ブロックチェーンを用いたIBMの農作物トラッキング事業、オリーブオイルとコーヒー取扱い開始

本ブログでは、持続可能な社会のためのブロックチェーンの活用等について、原典が英語のものを中心にご紹介してまいります。

本日は、海外ニュースをご紹介します。

記者:Tom Li @IT WORLD CANADA
出典元URL:
https://www.itworldcanada.com/article/ibm-food-trust-ensures-savory-olive-oil-and-better-coffee/426581
発信日:1月28日

ニュース内容

    • IBMが主導するプロジェクトIBM Food Trustにおいて、オリーブオイルとコーヒーをトラッキング対象に含めることを発表。これにより、例えば、コーヒーのバイヤーが、その豆の生産地を知ることができるだけではなく、直接的に生産者に対して支援を提供することが可能になるという。
    • オリーブオイルは、長年、品質にかかる不正(オリーブオイルを称しながら、キャノーラ油や大豆油を混ぜたものが流通するなど)が問題になっていた。コーヒーは、その生産現場における労働問題、児童労働が問題になってきていた。
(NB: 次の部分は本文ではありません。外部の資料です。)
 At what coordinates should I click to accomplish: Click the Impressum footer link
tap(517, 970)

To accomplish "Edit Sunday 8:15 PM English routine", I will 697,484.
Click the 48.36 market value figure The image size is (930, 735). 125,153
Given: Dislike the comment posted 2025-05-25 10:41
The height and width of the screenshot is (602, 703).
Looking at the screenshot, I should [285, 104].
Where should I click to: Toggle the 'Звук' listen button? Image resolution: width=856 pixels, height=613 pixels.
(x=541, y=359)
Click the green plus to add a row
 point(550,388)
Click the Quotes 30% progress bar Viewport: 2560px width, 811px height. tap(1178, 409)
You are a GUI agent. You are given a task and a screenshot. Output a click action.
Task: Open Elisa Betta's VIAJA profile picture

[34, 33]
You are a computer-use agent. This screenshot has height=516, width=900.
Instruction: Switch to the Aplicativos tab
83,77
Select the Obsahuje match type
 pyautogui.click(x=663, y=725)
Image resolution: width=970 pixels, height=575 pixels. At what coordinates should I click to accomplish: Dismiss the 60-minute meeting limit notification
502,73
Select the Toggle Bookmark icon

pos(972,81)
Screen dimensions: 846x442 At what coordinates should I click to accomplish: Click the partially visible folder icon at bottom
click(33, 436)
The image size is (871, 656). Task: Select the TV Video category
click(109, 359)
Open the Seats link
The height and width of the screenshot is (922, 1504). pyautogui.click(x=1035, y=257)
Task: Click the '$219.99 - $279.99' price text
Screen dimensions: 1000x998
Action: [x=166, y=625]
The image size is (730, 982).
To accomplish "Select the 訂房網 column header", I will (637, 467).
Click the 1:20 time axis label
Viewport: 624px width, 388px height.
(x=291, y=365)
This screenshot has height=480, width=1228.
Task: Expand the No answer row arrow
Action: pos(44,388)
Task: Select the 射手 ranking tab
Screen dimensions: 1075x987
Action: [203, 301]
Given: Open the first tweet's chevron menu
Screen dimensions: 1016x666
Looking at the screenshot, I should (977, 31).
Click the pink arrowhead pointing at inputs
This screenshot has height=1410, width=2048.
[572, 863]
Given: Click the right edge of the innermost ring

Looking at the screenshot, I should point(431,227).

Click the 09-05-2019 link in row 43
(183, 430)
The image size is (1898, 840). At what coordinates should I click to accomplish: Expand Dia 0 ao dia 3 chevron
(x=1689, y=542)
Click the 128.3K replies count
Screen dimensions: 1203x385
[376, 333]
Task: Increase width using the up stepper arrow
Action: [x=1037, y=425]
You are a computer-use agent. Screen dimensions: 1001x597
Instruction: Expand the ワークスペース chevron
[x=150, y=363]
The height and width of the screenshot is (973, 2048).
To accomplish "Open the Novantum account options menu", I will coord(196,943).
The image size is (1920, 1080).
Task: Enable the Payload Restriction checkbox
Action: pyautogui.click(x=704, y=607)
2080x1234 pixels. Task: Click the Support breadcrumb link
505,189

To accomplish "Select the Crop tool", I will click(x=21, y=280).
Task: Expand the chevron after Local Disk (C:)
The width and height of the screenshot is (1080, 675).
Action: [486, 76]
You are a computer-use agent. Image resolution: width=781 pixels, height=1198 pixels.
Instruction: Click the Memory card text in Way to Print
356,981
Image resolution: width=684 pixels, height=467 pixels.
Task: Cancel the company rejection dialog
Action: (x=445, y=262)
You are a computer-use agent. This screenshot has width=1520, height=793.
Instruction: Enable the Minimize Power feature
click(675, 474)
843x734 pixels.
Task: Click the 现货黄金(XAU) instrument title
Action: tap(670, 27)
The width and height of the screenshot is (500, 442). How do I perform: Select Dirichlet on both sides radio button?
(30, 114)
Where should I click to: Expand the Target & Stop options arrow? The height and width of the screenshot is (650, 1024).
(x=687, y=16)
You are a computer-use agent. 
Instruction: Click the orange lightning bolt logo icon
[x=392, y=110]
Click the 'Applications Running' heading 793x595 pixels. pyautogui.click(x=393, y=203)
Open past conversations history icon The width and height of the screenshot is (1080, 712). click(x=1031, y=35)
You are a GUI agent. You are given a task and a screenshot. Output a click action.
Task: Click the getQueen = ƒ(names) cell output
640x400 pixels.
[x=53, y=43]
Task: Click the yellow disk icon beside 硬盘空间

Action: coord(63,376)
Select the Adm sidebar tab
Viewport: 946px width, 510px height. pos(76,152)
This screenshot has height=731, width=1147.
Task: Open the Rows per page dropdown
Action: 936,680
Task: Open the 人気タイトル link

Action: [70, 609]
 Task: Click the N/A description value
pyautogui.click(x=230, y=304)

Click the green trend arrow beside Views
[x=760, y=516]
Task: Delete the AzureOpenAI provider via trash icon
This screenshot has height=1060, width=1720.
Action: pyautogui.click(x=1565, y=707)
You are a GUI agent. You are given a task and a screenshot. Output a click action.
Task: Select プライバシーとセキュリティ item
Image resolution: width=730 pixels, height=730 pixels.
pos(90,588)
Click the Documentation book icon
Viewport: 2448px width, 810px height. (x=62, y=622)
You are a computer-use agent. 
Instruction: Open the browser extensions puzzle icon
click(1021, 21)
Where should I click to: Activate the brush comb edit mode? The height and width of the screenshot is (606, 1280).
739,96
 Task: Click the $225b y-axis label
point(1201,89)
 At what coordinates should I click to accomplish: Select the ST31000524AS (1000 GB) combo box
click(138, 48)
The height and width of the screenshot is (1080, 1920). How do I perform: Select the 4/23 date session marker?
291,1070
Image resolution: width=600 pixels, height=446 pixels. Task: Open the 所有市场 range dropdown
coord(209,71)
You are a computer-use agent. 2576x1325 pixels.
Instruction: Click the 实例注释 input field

IBMは、IBM Food Trustによって、そうした社会課題の解決に貢献できると謳う。

トークンエクスプレス社のひとこと

    • IBMはHyperledgerという、ブロックチェーンの規格を主導しています。このブロックチェーンは、誰でも参加できるものではなく、参加に許可が必要な、プライベートな許可制のブロックチェーン・ネットワークです。上記のIBM Food Trustも、Hyperledgerが用いられ、米国WalmartとIBMが共同で始めたプロジェクトです。
    • このニュースで注目すべきは、その追跡対象の農作物の選定です。高品質なオリーブオイルとコーヒー豆は、産地が限定されているという特徴があり、それを対象とすることで社会インパクトが出やすい作物と言えます。また、オリーブオイルもコーヒーも、その生産および流通過程における社会的課題が昔から問題視されており、これまでもスターバックスなど様々な企業がその解決に乗り出してきていました。(スターバックスの事例では、マイクロファイナンスが活用されています。本件の関係記事はこちら。)
    • 本仕組みを用いて、一般の消費者がコーヒーの産地情報などをスマホで閲覧できるようにもなる予定とのこと。(2020年初頭にアメリカ、カナダ、ヨーロッパでローンチ予定とのこと。)toC向けのサービスとして十分興味深いですが、SDGsの認知度が高まり持続可能な社会のための取り組みが企業に求められる現在、リスクヘッジ観点でのtoB向けの用途がより有用性を持つのではないでしょうか。